++++ Passage

The purpose of this workshop is to provide sufficient examples, instructions, and practice to enable participants to begin to use doubling in their own therapeutic work. When you double in Collaborative Couple Therapy, you speak as if you were one of the partners talking to the other. The person you’re speaking for now has someone on their side helping them make their point. And they generally need help. Left to their own devices, people in conflict typically express their wishes as complaints and their needs as demands, leading to bad feeling, power struggles, and despair. Therapists typically treat such gridlocked interactions as expressions of character pathology, ghosts of the past, personality clashes, or long-nursed grudges.
Dan Wile sees the heart of the problem as loss of voice—the inability of partners to express their inner yearnings and fears. They feel alone in their experience. Hopelessness sets in. This is “loss of voice”—whether it takes the form of kicking and screaming or quiet withdrawn desperation.
In Collaborative Couple Therapy, we take the problem that is occurring at the moment and, by giving voice to each partner’s experience, transform it into a moment of intimacy. This turns the relationship into a curative force for solving the problems that occur moment-to-moment in the relationship. The central therapeutic task is to move couples out of their spiral of alienation—their adversarial or withdrawn state—and into a cycle of connection.

++++++++
++++ Stored data

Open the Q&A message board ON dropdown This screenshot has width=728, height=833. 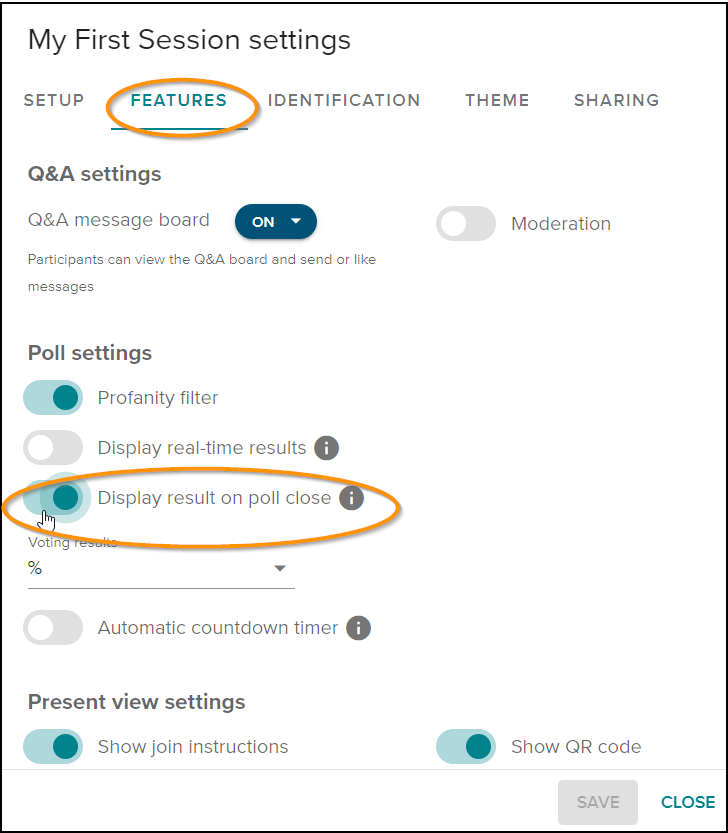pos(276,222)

++++++++
++++ Stored data

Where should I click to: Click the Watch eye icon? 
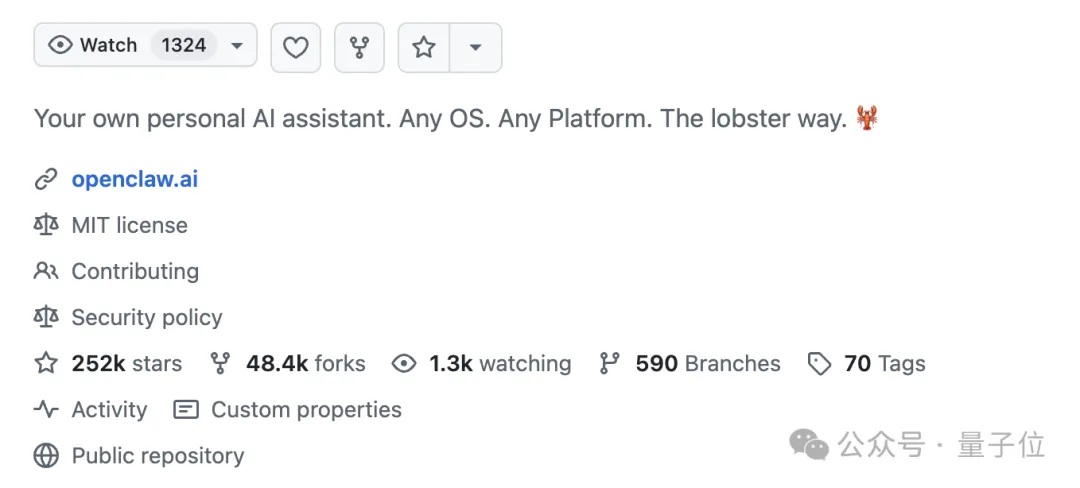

++++++++
++++ Stored data

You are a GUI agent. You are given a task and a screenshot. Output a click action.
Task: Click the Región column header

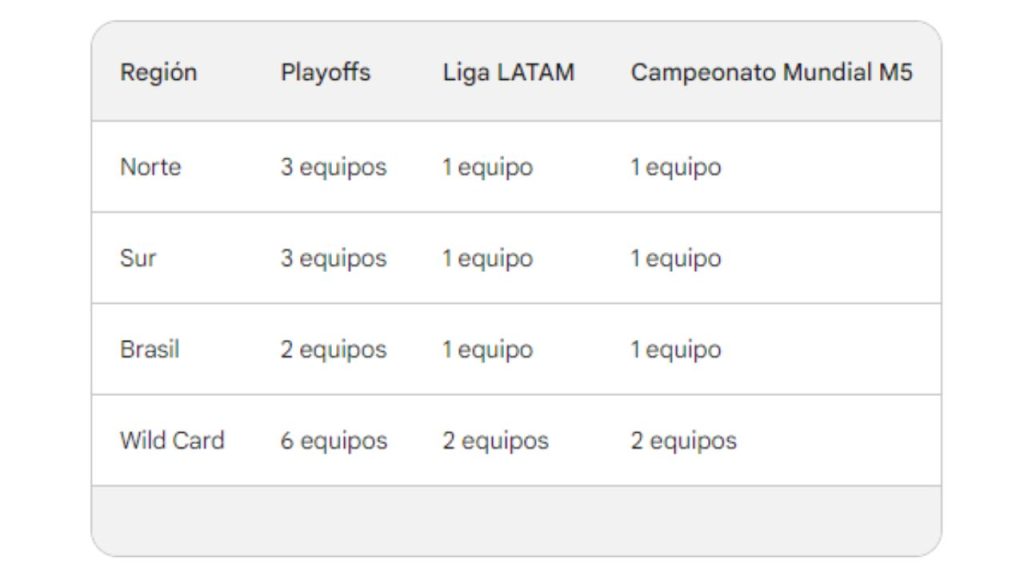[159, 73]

++++++++

#### Tasks to carry out
- a) In the passage on doubling in Collaborative Couple Therapy, what does Dan Wile see as the heart of the problem?
- b) Continue the passage on doubling in Collaborative Couple Therapy, starting after its final sentence.

#### Exercise responses
- a) Loss of voice: the inability of partners to express their inner yearnings and fears.

- b)
Doubling is an excellent way to help partners give voice to their experience by showing them how it might look if they were able to so. When Partner A snaps angrily at Partner B in a manner that appears likely to escalate the situation, the therapist moves in and recasts the statement. If Joe says to Mary, “It’s always about you. You’re selfish. You never consider anyone else. You never think about me at all,” the therapist, doubling for Joe, says, “As you can see, I’m angry” or “I worry you’re going to leave me” or “I fear we’re drifting apart” or “I worry you don’t like me anymore” or “I miss the way we use to be” or “What happened to us?” The therapist transforms Joe’s blurted out accusation into a disarming self-disclosure by bringing out the wish or fear hidden in the complaint.
In Collaborative Couple Therapy, the therapist creates an intimate conversation by introducing into the couple dialogue the haunting feelings that each partner struggles with alone. John and Julie Gottman, who use doubling in their internationally renowned couple therapy approach, have granted Dan the honor of calling their use of this method, “Doing a Dan Wile.”